[FOM] Infinite closed set absrtracts in Zermelo set theory

[Richard Heck]

On 01/02/2013 05:34 PM, T.Forster at dpmms.cam.ac.uk wrote:
>
> I have been asked the following question by a non-subscriber..
>
>
> The usual formulation of Zermelo has the axiom of infinity in the form 
> that a particular infinite set exists - or an axiom that says that 
> there is a set that contains $\emptyset$ and isclosed under vn Neumann 
> successor, and this easily gives rise to the von Neumann \omega.
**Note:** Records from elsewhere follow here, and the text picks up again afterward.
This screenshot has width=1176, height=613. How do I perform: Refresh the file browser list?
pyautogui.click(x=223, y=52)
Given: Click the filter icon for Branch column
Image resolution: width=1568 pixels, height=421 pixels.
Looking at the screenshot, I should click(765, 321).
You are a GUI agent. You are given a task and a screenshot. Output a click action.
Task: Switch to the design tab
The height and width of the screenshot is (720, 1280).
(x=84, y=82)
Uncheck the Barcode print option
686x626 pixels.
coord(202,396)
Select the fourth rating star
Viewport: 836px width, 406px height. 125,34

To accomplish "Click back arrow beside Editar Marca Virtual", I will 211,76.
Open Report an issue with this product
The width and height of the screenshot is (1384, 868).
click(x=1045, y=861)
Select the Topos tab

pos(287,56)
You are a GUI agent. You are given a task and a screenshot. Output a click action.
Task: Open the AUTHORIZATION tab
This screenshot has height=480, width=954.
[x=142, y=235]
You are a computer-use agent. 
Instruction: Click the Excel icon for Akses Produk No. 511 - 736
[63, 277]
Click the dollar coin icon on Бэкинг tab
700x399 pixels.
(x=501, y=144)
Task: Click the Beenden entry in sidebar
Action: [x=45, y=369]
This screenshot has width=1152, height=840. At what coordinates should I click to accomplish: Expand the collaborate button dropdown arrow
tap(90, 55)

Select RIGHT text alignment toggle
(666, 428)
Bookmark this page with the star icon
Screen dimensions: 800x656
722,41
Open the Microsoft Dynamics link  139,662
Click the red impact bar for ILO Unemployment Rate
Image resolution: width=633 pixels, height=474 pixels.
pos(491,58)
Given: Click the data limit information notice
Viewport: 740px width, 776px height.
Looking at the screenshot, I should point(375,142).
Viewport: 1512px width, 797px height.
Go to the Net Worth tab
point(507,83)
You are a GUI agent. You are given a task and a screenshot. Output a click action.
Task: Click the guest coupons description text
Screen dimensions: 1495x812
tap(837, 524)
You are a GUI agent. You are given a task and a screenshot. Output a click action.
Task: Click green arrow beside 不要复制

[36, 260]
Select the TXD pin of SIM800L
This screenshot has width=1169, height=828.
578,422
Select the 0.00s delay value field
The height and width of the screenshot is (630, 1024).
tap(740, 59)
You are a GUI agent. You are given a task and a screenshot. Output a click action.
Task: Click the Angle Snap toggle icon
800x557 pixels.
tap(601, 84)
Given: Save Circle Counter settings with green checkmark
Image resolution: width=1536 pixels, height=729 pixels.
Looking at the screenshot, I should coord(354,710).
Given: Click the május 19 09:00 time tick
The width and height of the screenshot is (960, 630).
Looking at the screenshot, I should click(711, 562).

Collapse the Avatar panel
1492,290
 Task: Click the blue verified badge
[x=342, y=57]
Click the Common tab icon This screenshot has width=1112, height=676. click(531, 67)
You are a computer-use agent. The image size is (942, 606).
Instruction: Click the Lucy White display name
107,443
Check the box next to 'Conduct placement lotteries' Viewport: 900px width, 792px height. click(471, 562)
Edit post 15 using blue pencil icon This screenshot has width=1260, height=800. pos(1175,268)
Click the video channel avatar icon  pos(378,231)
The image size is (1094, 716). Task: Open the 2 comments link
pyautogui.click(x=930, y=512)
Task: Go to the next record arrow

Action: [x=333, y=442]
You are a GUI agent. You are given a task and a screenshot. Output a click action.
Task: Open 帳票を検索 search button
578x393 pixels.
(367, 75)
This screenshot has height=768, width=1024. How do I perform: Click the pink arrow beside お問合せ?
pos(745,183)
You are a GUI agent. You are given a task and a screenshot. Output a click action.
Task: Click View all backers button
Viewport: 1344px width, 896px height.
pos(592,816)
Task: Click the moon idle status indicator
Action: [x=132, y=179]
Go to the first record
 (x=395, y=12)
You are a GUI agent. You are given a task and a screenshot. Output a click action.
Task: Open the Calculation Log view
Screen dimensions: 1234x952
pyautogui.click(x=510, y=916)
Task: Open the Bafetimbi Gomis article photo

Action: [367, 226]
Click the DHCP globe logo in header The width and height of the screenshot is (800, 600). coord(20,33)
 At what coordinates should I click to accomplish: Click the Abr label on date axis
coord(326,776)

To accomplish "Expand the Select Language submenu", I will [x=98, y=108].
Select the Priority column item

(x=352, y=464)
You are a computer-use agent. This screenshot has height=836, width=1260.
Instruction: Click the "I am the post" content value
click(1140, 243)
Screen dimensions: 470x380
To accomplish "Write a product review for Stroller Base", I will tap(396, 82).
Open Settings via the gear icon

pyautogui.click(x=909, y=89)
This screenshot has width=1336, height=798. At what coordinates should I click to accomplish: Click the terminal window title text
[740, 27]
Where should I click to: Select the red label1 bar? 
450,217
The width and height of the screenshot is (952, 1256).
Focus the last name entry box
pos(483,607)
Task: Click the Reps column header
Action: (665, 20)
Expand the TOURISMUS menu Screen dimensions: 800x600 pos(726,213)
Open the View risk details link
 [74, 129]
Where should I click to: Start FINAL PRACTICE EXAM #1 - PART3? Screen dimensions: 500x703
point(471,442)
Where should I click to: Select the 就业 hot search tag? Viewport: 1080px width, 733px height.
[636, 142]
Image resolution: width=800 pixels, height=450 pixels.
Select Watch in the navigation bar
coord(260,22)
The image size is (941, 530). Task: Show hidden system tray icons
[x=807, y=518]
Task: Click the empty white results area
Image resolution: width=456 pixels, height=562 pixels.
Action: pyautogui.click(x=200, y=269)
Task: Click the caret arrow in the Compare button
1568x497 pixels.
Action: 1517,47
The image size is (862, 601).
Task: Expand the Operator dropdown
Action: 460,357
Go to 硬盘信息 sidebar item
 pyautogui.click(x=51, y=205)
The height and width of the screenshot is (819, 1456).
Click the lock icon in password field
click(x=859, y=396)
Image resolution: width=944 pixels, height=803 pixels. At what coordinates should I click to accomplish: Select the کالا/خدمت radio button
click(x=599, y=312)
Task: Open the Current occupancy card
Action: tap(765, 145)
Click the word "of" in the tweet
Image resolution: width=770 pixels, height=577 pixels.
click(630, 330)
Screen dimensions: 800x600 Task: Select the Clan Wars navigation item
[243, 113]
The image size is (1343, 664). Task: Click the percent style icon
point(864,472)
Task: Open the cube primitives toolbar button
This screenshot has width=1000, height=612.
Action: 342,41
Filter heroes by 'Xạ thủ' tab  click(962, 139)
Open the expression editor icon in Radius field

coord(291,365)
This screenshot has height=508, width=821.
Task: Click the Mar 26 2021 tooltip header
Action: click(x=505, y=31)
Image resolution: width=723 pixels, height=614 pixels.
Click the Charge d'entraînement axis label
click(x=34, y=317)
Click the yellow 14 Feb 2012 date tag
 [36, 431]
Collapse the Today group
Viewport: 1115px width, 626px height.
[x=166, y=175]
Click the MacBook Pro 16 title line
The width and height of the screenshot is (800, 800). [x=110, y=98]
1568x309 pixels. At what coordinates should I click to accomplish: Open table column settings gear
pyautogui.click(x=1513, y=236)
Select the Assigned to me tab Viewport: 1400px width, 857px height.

What 
> happens if we adopt infinity in the form that there is a 
> Dedekind-infinite set? It is known from work of Mathias [Slim models 
> of set theory] that this version of Zermelo does not prove the 
> existence of V_\omega or of the von Neumann \omega. It seems natural 
> to ask if this version proves the existence of any actual named 
> infinite sets *at all* ...i.e., is there a fmla \phi [with only `$x$' 
> free] s.t. this version proves that $\{x:\phi\}$ exists and is 
> infinite? We know from work of Coret that any such \phi would have to 
> be unstratified. Can our readers find such a phi or prove that there 
> is none?'' We conjecture that there is no such \phi.
>
This question is at least in the vicinity of some work done some time 
ago by Gabriel Uzquiano. I do not know if he considered the issue in 
this abstract form, however.

Richard Heck